(DOCUMENT SECTION begins)

About the job
As a Data Scientist, you will play a critical role in evaluation and optimization for user-facing GenAI systems (such as text, image, video, 3D, 4D). You will define how we measure safety, responsibility, quality, and efficiency. You will combine annotation analysis, design of experiments, causal inference, model-based evaluation methods (such as LLM-as-a-judge), optimization algorithm, and AI models to drive product decisions and model improvements.
Responsibilities
Develop Evaluation Frameworks: Design and operationalize rigorous evaluation systems for either GenAI features (text, image, video, 3D, 4D). This includes eval experiment design, dataset design, label reliability analysis, and implementing and finetuning LLM-as-judge methods.
Run Rigorous Experiments: Conduct online experiments (A/B tests) and causal inference to quantify the impact of GenAI features. You will identify opportunities, measure lift, and ensure statistical rigor.
Define Success Metrics: Partner with cross-functional teams to define leading/lagging indicators for GenAI feature user satisfaction, business success, and safety.
Build Automated Systems: Research and apply state-of-the-art methodologies to build reproducible evaluation tooling that lift rigor and efficiency across the company.
Conduct Applied Research at the Frontier: Maintain an active pulse on the intersection of Gen AI and Data Science. You will innovate on methodology and techniques to solve unique business challenges while contributing to the broader field in the technical community.
Qualifications
Minimum
Possess or pursuing a PhD or equivalent in Statistics, Economics, Computer Science, Applied Math, Physics, Engineering, or a related quantitative field.
Technical Proficiency: Strong proficiency in SQL (Hive/Spark) for manipulating large datasets and scripting languages (Python or R) for analysis and modeling.
Experimentation and Causal Inference: A solid grounding in experimentation, causal inference, and statistical analysis, including test design and metric design for feature impact.
Problem Solving: A demonstrated track record of framing ambiguous problems, designing analytical approaches, and solving open-ended data science problems that drive business impact.
Learning Agility: Ability to effectively and responsibly use AI tools to enhance productivity and a passion for continuously improving methods in a fast-evolving field.
Preferred
GenAI Familiarity: Familiarity with GenAI models and safety/quality evaluation methods. Expertise in the model training lifecycle is a plus (e.g., fine-tuning, RLHF, or synthetic data generation).
Applied Research Background: A track record of applied research or publications in relevant technical fields is highly valued.

(DOCUMENT SECTION ends)
(RECORDS begins)

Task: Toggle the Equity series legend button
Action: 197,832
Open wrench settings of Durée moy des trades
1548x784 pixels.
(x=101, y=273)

(RECORDS ends)

▶ **ACTIVITY LIST**:
[A] Rewrite the Data Scientist job posting from "Build Automated Systems: Research" to "the technical community.", replacing "tooling" with "infrastructure".
[B] In the Data Scientist job posting, which scripting languages are named for analysis and modeling?
The saved entries have no connection to the Data Scientist job posting.

▶ **SOLUTION LIST**:
[A]
Build Automated Systems: Research and apply state-of-the-art methodologies to build reproducible evaluation infrastructure that lift rigor and efficiency across the company.
Conduct Applied Research at the Frontier: Maintain an active pulse on the intersection of Gen AI and Data Science. You will innovate on methodology and techniques to solve unique business challenges while contributing to the broader field in the technical community.

[B] Python or R.